One of the only two surprises results was in Bikaner. A former MP from Sriganganagar, Shankar Pannu, won though the state leadership was not in favour of him. Leader of the opposition Rameshwar Dudi’s first two choices were rejected, one an executive engineer who could not clear the criteria set by the party, the other a panchayat-level leader when the guidelines demand at least a district-level office-bearer of the party or a frontal organisation.
The other surprise was in Bhavnagar, where MLA Pravin Rathod, a Koli, won against the Congress’s tradition of fielding Kshatriya or Patel candidates. His victory has upset caste calculations.
Narendra Rawat, city president of the Congress in Vadodara, was elected in the primary for that seat.
Both winners in UP were relatively low-profile but significantly had PCC chief Nirmal Khatri’s backing. Sant Kabir Nagar was won by district working president Rohit Pandey, a 34-year-old economics graduate who had joined the Congress just a year ago, and Ambedkar Nagar by Ashok Singh.
“In a couple of seats, the underdogs won. In the rest, the winners were relatives or loyalists of local leaders, or the sitting MPs themselves,” a senior leader said.
The most controversial of the elections was also the most one-sided, with Natarajan winning 706 to 50 against former Neemuch district Congress president Surendra Sethi, who openly alleged the primary was rigged. Sethi claimed hundreds of Congress workers registered for voting did not belong to either Neemuch or Mandsaur.
The Indore ticket went to Satyanarayan Patel. Patel, known locally as “Helicopter baba” for the rides he gives locals on his chopper, had lost the Lok Sabha election from there in 2009, and then the recent assembly election. His cause was helped when rival contender Jitu Patwari gave up his claim and extended him his support.

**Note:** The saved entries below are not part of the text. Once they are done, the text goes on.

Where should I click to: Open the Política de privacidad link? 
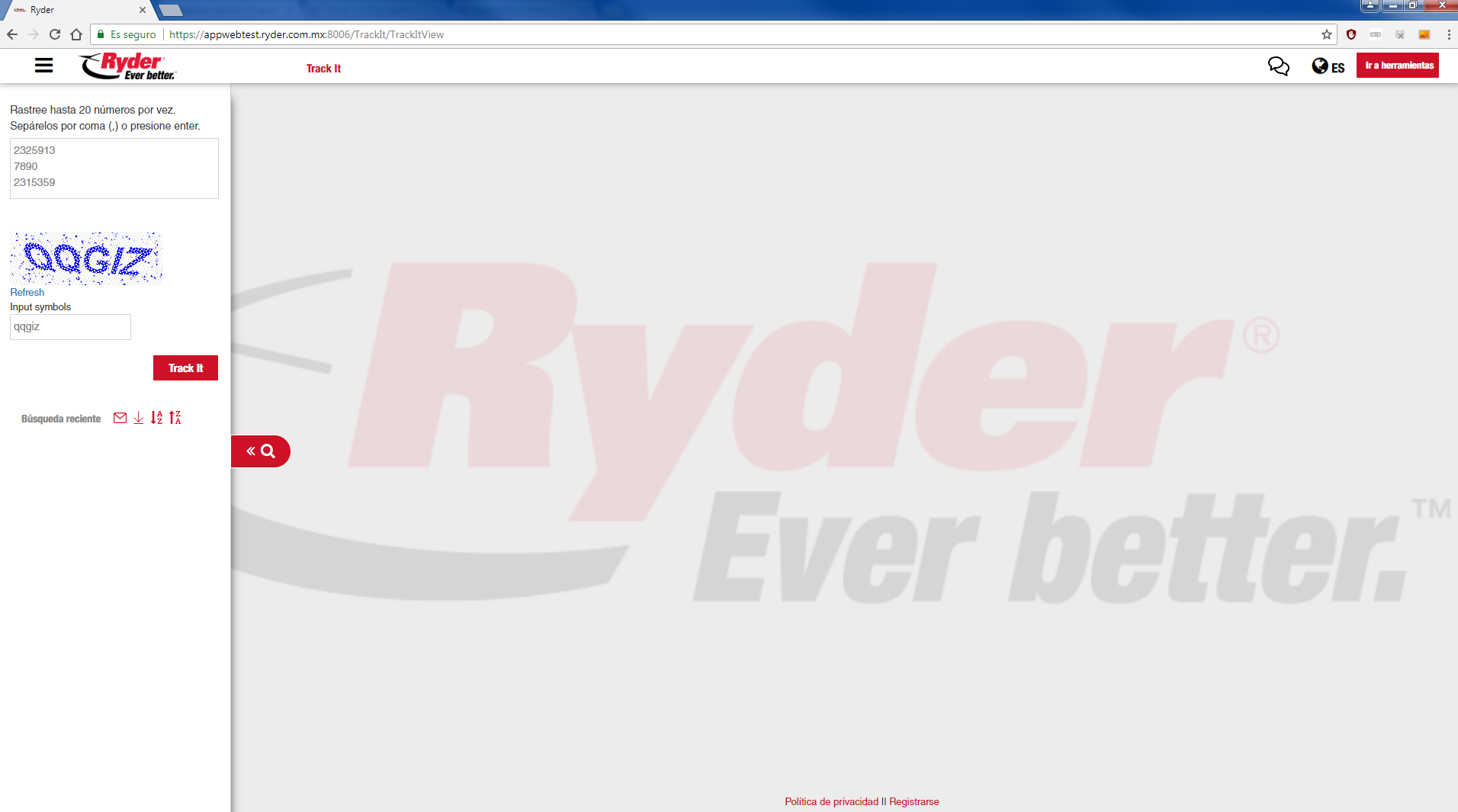coord(831,801)
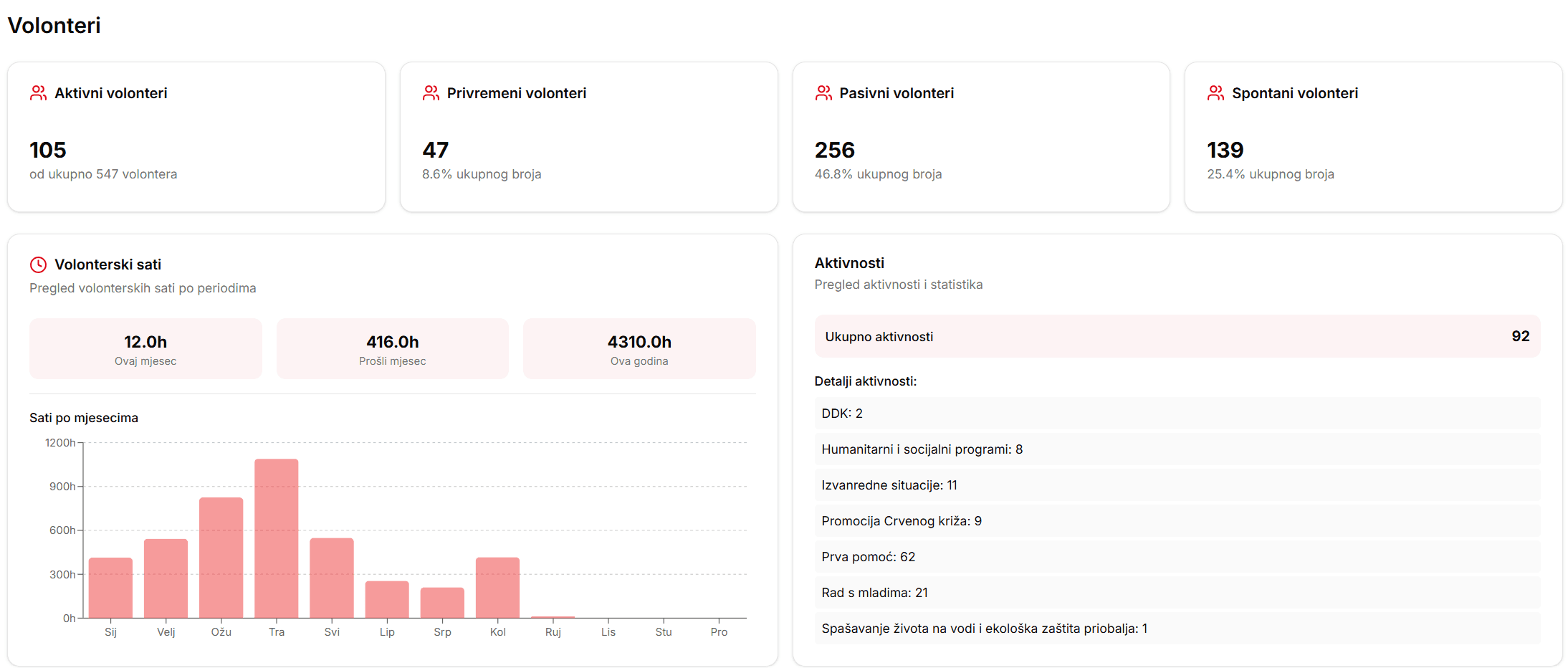Image resolution: width=1568 pixels, height=668 pixels.
Task: Click the Volonteri page heading
Action: 54,26
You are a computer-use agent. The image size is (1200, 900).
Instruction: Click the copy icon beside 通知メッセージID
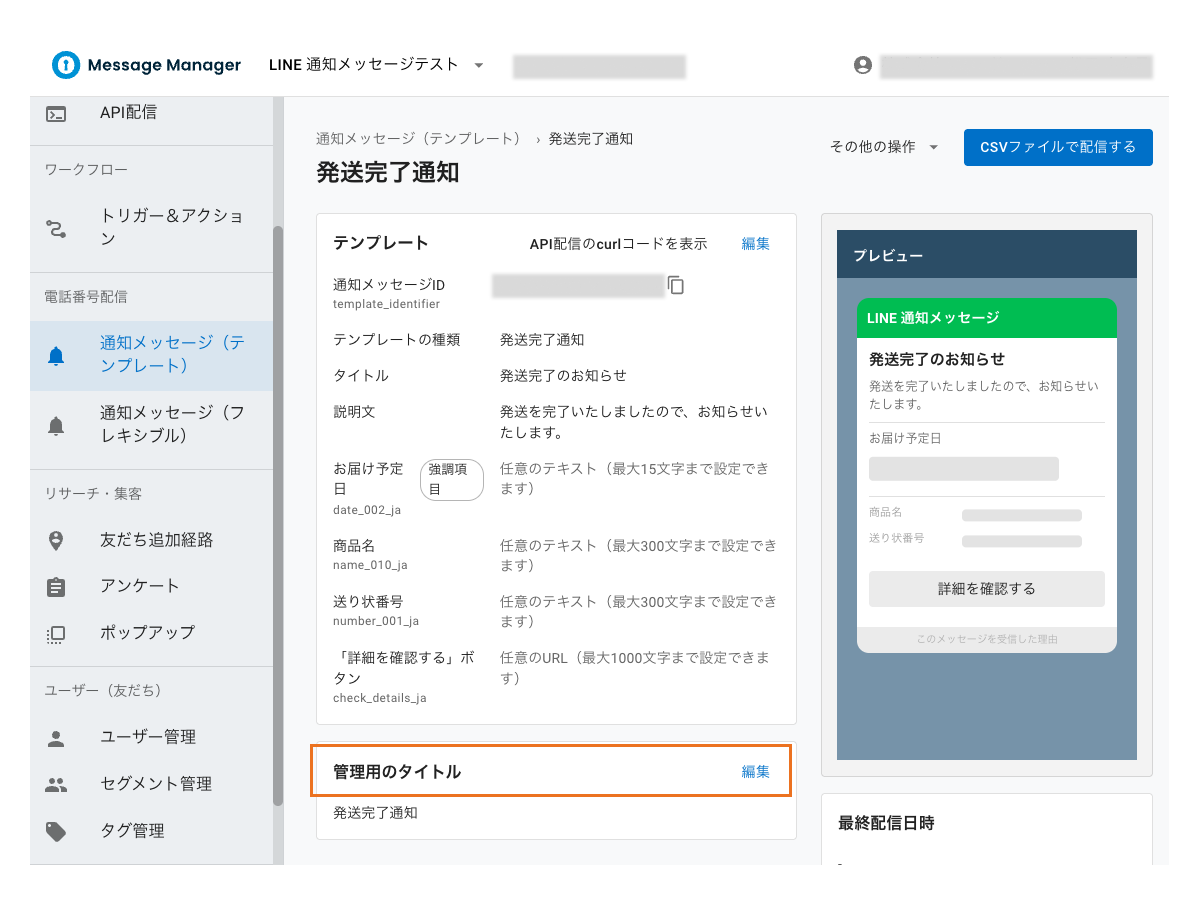[676, 285]
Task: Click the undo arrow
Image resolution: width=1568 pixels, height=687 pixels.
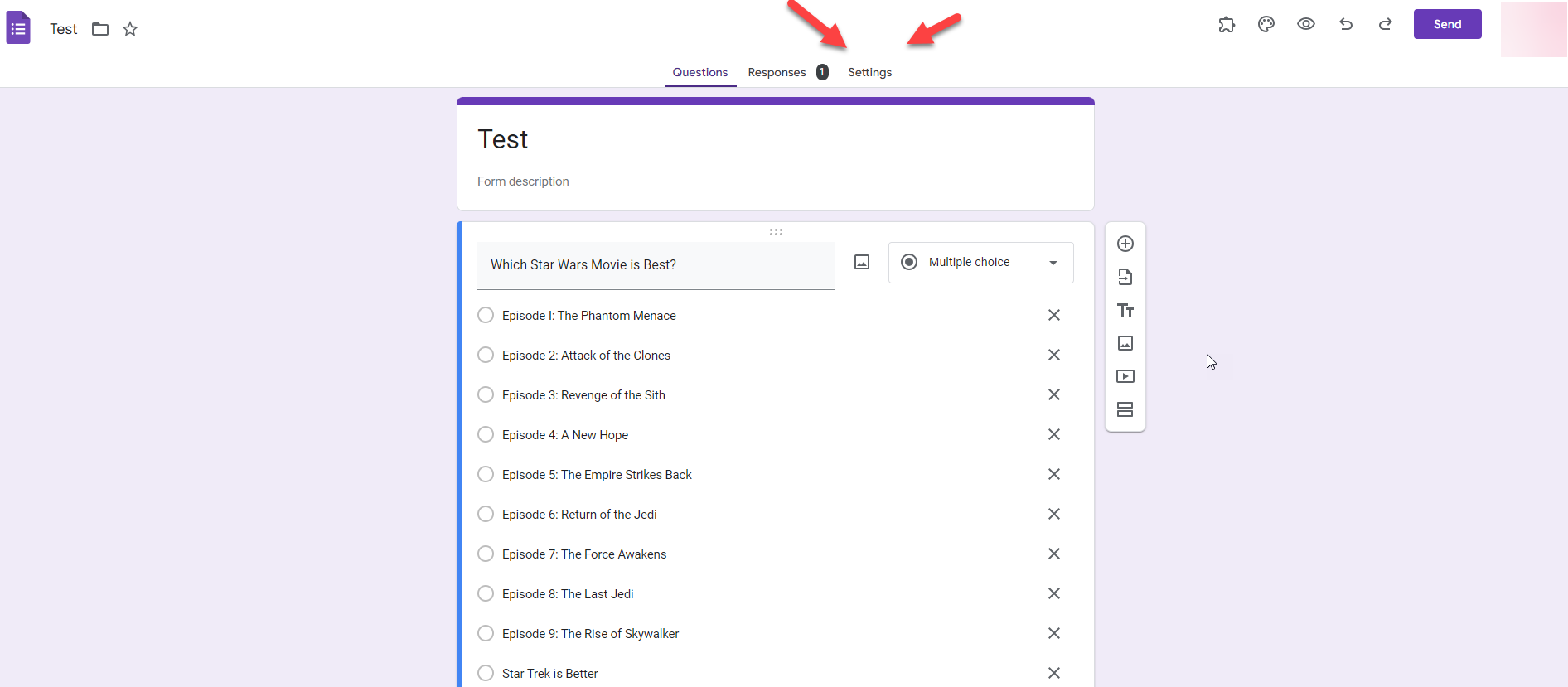Action: pos(1345,25)
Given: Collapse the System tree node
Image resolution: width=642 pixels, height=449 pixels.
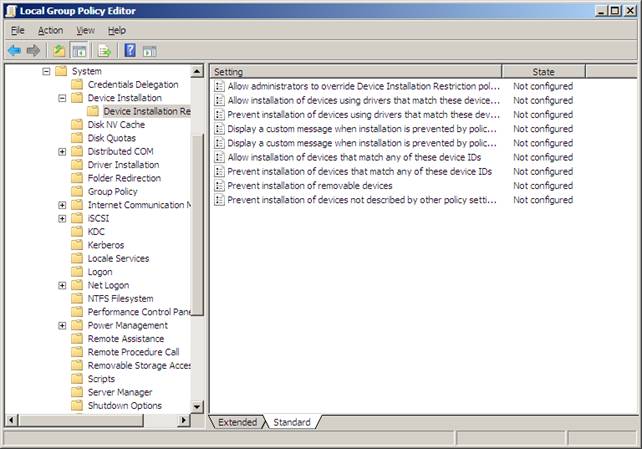Looking at the screenshot, I should [x=46, y=71].
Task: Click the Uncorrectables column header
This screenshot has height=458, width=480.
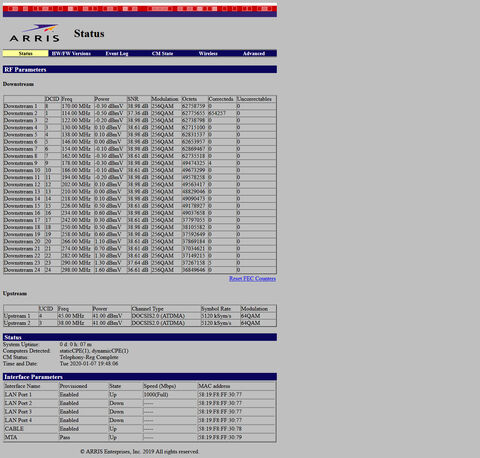Action: (254, 99)
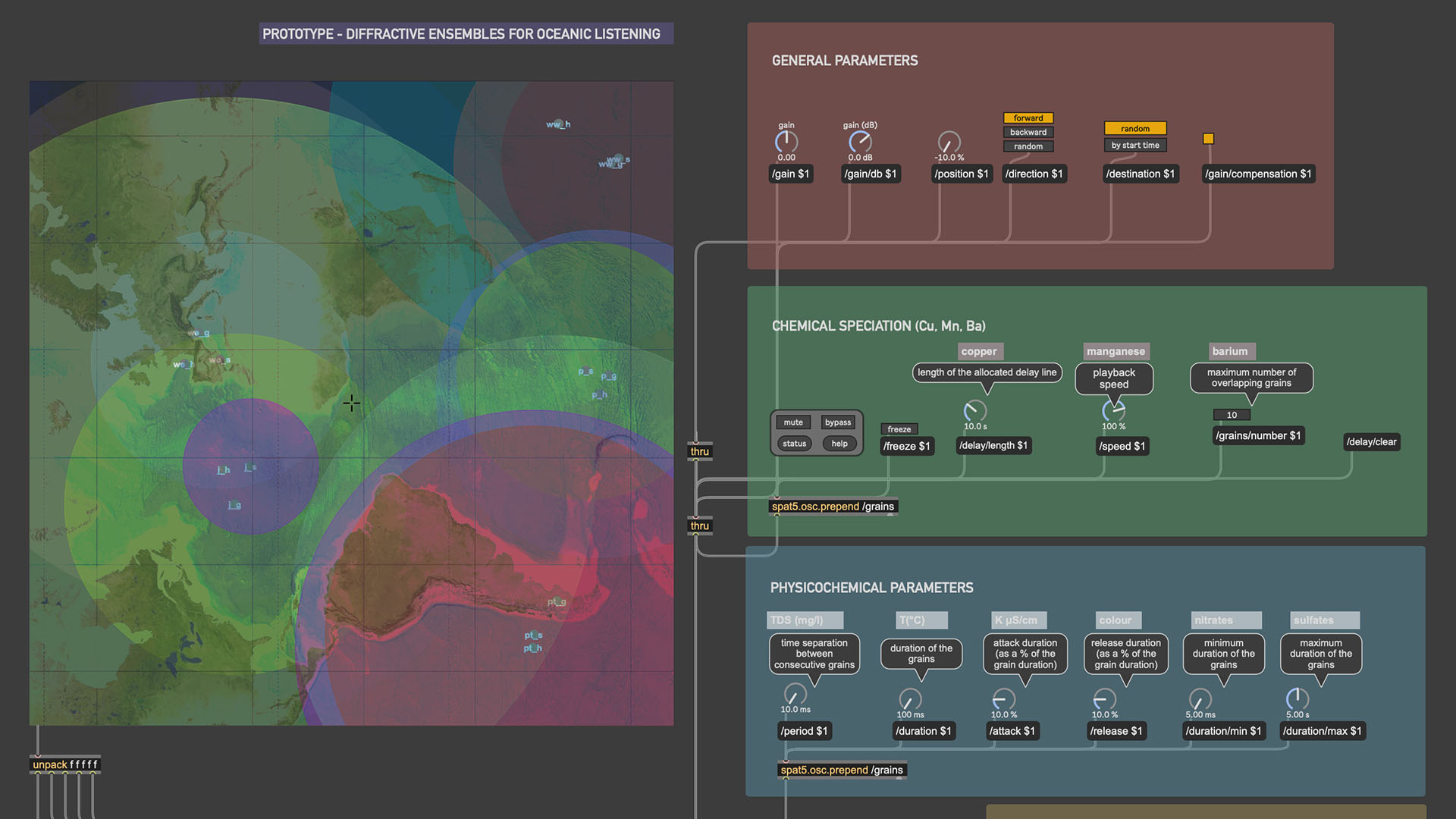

The contest in Bangalore North was close and reflected a factional feud. Chief Minister Siddaramaiah’s nominee, former MP C Narayanaswamy, defeated KPCC president G Parameshwara’s political secretary G C Chandrashekhar. Narayanaswamy recently joined the Congress from the JD(S).
The Congress calls the experiment a success. “It was aimed at involving the grassroots workers. At the end of it, you can see deserving candidates have won in all the seats,” says Prakash Joshi, AICC secretary in charge of the exercise.